Given instruction
Count the lines in the records that contain the string "info", treating uppercase and lowercase as different. Reply with the number alone.

Listing

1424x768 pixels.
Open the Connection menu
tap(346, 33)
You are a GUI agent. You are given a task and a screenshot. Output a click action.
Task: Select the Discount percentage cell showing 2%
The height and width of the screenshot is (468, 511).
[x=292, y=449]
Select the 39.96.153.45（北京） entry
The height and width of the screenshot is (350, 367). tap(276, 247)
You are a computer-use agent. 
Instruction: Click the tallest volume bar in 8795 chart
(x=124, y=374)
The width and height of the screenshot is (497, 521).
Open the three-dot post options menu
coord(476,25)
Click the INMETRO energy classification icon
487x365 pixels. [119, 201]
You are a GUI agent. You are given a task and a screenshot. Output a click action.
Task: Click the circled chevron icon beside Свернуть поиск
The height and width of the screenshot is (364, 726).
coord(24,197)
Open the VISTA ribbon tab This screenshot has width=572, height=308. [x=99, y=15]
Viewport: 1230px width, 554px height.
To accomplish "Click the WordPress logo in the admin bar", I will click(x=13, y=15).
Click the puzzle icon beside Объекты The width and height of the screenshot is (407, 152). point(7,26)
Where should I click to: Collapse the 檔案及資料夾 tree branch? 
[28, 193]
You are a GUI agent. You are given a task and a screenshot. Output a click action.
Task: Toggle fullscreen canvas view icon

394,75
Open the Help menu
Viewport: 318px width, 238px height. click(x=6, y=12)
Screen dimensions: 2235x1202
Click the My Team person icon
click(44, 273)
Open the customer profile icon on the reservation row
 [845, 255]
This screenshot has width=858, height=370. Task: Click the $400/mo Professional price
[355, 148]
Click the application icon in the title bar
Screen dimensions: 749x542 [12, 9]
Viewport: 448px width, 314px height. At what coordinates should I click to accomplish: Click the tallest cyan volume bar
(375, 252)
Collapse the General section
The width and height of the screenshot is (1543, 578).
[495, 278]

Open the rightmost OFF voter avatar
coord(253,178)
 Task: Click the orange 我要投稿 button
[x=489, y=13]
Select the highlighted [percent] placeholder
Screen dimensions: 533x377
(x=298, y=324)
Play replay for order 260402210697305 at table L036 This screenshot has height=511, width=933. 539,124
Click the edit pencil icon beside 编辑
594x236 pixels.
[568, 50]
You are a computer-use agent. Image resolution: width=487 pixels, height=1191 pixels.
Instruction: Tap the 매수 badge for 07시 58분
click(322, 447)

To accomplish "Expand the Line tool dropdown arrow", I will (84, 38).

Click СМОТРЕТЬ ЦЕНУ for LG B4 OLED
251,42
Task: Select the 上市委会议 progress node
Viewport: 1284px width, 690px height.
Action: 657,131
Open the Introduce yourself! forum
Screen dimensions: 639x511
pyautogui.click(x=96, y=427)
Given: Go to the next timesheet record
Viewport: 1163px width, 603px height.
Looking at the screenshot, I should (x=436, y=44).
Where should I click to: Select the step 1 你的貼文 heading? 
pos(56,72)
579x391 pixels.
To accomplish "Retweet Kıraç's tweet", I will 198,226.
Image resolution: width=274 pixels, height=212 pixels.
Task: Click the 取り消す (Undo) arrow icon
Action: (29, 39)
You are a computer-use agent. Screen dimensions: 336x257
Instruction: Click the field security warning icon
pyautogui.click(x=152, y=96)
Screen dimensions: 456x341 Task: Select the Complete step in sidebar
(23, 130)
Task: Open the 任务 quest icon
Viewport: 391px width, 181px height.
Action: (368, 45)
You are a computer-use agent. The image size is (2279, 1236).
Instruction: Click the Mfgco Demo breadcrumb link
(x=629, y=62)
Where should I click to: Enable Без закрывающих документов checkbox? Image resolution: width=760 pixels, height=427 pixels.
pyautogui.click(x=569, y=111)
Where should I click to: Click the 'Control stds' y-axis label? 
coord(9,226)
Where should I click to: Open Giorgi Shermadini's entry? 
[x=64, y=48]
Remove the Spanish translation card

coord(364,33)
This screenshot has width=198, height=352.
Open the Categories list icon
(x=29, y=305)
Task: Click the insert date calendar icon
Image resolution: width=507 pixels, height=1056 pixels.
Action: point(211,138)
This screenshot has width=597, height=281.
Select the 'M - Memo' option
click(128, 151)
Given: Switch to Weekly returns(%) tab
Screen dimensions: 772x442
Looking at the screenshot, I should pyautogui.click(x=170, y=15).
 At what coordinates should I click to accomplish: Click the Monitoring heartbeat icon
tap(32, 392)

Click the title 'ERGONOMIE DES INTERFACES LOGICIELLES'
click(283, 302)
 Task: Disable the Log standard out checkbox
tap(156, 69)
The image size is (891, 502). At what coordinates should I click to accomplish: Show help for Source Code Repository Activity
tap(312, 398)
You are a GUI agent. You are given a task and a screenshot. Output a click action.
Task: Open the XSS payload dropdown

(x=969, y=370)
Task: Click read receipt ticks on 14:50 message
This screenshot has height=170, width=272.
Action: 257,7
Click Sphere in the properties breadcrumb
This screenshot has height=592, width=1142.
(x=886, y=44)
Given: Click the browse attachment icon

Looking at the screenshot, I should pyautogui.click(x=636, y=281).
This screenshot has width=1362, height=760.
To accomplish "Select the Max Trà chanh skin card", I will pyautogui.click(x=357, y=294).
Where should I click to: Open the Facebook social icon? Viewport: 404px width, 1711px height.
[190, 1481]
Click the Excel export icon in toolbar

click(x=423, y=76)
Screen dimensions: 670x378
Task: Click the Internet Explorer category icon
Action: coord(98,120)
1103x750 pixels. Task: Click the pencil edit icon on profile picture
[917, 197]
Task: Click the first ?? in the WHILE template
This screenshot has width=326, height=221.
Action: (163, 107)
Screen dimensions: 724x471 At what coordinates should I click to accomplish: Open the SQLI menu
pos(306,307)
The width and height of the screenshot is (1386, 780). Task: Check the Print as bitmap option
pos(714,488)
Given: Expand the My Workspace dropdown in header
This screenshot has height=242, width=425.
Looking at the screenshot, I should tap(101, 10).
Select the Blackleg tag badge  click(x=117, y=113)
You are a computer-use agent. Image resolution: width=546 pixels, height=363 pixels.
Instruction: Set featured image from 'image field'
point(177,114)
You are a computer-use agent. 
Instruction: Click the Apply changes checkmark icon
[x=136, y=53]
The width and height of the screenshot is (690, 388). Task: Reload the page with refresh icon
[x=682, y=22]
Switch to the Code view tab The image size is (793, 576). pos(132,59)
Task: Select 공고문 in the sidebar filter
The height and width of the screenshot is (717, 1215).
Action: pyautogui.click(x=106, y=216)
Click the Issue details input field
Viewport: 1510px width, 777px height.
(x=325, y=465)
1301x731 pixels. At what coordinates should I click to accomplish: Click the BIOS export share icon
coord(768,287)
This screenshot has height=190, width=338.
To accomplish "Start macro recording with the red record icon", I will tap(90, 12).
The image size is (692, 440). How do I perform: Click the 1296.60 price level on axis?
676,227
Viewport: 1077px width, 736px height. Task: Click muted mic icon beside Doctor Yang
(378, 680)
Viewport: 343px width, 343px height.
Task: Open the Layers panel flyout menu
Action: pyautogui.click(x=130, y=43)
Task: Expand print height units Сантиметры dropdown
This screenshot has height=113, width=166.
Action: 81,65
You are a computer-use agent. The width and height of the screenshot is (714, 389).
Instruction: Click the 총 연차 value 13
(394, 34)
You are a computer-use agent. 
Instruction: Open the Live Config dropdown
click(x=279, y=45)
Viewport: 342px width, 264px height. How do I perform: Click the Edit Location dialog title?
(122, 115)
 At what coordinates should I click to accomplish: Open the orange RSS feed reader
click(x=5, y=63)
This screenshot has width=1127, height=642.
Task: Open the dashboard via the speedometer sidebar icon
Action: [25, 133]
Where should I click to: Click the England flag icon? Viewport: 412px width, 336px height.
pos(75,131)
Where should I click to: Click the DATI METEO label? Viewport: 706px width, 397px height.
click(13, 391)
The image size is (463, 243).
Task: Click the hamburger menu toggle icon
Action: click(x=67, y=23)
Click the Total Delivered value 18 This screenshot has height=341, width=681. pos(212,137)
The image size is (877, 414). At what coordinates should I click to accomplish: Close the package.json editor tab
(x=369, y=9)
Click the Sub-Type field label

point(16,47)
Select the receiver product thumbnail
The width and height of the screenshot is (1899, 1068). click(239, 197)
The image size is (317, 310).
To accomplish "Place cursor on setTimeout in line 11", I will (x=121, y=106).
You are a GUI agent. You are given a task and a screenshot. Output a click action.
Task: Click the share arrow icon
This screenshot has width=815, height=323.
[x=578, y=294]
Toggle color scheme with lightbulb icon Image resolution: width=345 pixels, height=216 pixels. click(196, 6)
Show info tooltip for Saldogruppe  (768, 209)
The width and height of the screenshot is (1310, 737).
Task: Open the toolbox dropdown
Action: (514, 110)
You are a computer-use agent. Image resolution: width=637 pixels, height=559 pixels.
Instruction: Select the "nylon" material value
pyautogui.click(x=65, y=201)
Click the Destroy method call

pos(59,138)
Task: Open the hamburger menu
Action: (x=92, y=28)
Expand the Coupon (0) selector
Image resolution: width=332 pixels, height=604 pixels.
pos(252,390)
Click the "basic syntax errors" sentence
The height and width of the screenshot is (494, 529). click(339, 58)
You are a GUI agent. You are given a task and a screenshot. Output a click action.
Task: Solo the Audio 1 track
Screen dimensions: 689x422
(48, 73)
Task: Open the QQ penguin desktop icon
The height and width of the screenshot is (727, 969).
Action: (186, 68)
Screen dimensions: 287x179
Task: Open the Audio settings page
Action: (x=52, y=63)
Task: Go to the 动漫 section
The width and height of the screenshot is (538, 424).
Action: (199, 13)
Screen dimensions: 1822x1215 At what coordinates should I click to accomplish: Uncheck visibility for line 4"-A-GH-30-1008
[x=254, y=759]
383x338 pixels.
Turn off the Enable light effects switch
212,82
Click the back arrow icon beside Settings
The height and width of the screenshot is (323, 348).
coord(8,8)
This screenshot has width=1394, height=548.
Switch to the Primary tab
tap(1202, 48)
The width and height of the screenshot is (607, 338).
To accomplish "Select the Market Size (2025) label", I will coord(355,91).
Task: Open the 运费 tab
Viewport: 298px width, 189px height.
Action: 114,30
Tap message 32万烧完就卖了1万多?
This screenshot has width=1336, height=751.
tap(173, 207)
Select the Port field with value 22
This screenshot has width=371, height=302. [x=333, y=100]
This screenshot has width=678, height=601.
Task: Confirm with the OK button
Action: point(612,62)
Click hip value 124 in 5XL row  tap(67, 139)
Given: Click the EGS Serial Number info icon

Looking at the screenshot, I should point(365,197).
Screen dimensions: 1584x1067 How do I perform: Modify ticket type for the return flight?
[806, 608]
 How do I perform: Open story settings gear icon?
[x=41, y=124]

Exercise response
2